* _Your task_: Write out all of the entries exactly, please.

* _Material for this task_:
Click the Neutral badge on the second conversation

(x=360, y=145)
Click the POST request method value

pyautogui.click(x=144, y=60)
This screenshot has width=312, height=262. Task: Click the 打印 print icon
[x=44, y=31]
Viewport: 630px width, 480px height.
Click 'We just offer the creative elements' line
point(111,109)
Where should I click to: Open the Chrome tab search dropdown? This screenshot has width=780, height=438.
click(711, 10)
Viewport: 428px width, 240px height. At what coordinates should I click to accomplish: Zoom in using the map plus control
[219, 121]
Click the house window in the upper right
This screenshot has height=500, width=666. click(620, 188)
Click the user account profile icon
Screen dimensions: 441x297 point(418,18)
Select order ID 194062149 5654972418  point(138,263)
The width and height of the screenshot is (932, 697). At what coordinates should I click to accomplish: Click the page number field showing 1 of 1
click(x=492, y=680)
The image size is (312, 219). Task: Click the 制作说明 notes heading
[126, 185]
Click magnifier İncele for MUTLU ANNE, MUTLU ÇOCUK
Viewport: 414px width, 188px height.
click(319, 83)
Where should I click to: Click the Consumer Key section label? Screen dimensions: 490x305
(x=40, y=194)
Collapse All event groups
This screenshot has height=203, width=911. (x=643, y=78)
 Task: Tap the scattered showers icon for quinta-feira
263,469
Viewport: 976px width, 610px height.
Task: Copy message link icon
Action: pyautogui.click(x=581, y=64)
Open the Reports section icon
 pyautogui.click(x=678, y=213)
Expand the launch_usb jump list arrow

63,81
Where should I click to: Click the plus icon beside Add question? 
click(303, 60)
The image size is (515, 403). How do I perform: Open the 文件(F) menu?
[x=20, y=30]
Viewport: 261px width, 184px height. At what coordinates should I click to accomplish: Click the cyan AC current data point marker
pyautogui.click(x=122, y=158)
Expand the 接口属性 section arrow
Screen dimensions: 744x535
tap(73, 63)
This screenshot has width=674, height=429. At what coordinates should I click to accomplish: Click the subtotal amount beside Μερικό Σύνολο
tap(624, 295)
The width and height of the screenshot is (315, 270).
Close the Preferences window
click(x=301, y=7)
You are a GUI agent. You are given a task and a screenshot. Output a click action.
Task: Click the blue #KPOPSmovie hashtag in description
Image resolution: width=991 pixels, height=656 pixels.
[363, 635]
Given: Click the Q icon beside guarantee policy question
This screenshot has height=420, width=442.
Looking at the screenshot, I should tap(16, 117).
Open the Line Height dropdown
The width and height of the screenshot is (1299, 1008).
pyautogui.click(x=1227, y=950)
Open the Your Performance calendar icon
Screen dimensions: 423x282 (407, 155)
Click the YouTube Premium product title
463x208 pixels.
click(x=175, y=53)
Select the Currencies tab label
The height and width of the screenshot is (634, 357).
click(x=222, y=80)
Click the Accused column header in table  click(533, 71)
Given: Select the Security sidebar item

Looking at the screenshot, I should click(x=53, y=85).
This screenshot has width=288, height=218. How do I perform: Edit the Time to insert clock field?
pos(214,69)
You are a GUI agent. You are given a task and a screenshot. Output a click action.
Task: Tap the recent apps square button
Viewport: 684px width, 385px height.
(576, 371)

* _Written response_:
Click the Neutral badge on the second conversation

(x=360, y=145)
Click the POST request method value

pyautogui.click(x=144, y=60)
This screenshot has width=312, height=262. Task: Click the 打印 print icon
[x=44, y=31]
Viewport: 630px width, 480px height.
Click 'We just offer the creative elements' line
point(111,109)
Where should I click to: Open the Chrome tab search dropdown? This screenshot has width=780, height=438.
click(711, 10)
Viewport: 428px width, 240px height. At what coordinates should I click to accomplish: Zoom in using the map plus control
[219, 121]
Click the house window in the upper right
This screenshot has height=500, width=666. click(620, 188)
Click the user account profile icon
Screen dimensions: 441x297 point(418,18)
Select order ID 194062149 5654972418  point(138,263)
The width and height of the screenshot is (932, 697). At what coordinates should I click to accomplish: Click the page number field showing 1 of 1
click(x=492, y=680)
The image size is (312, 219). Task: Click the 制作说明 notes heading
[126, 185]
Click magnifier İncele for MUTLU ANNE, MUTLU ÇOCUK
Viewport: 414px width, 188px height.
click(319, 83)
Where should I click to: Click the Consumer Key section label? Screen dimensions: 490x305
(x=40, y=194)
Collapse All event groups
This screenshot has height=203, width=911. (x=643, y=78)
 Task: Tap the scattered showers icon for quinta-feira
263,469
Viewport: 976px width, 610px height.
Task: Copy message link icon
Action: pyautogui.click(x=581, y=64)
Open the Reports section icon
 pyautogui.click(x=678, y=213)
Expand the launch_usb jump list arrow

63,81
Where should I click to: Click the plus icon beside Add question? 
click(303, 60)
The image size is (515, 403). How do I perform: Open the 文件(F) menu?
[x=20, y=30]
Viewport: 261px width, 184px height. At what coordinates should I click to accomplish: Click the cyan AC current data point marker
pyautogui.click(x=122, y=158)
Expand the 接口属性 section arrow
Screen dimensions: 744x535
tap(73, 63)
This screenshot has width=674, height=429. At what coordinates should I click to accomplish: Click the subtotal amount beside Μερικό Σύνολο
tap(624, 295)
The width and height of the screenshot is (315, 270).
Close the Preferences window
click(x=301, y=7)
You are a GUI agent. You are given a task and a screenshot. Output a click action.
Task: Click the blue #KPOPSmovie hashtag in description
Image resolution: width=991 pixels, height=656 pixels.
[363, 635]
Given: Click the Q icon beside guarantee policy question
This screenshot has height=420, width=442.
Looking at the screenshot, I should tap(16, 117).
Open the Line Height dropdown
The width and height of the screenshot is (1299, 1008).
pyautogui.click(x=1227, y=950)
Open the Your Performance calendar icon
Screen dimensions: 423x282 (407, 155)
Click the YouTube Premium product title
463x208 pixels.
click(x=175, y=53)
Select the Currencies tab label
The height and width of the screenshot is (634, 357).
click(x=222, y=80)
Click the Accused column header in table  click(533, 71)
Given: Select the Security sidebar item

Looking at the screenshot, I should click(x=53, y=85).
This screenshot has width=288, height=218. How do I perform: Edit the Time to insert clock field?
pos(214,69)
You are a GUI agent. You are given a task and a screenshot. Output a click action.
Task: Tap the recent apps square button
Viewport: 684px width, 385px height.
(576, 371)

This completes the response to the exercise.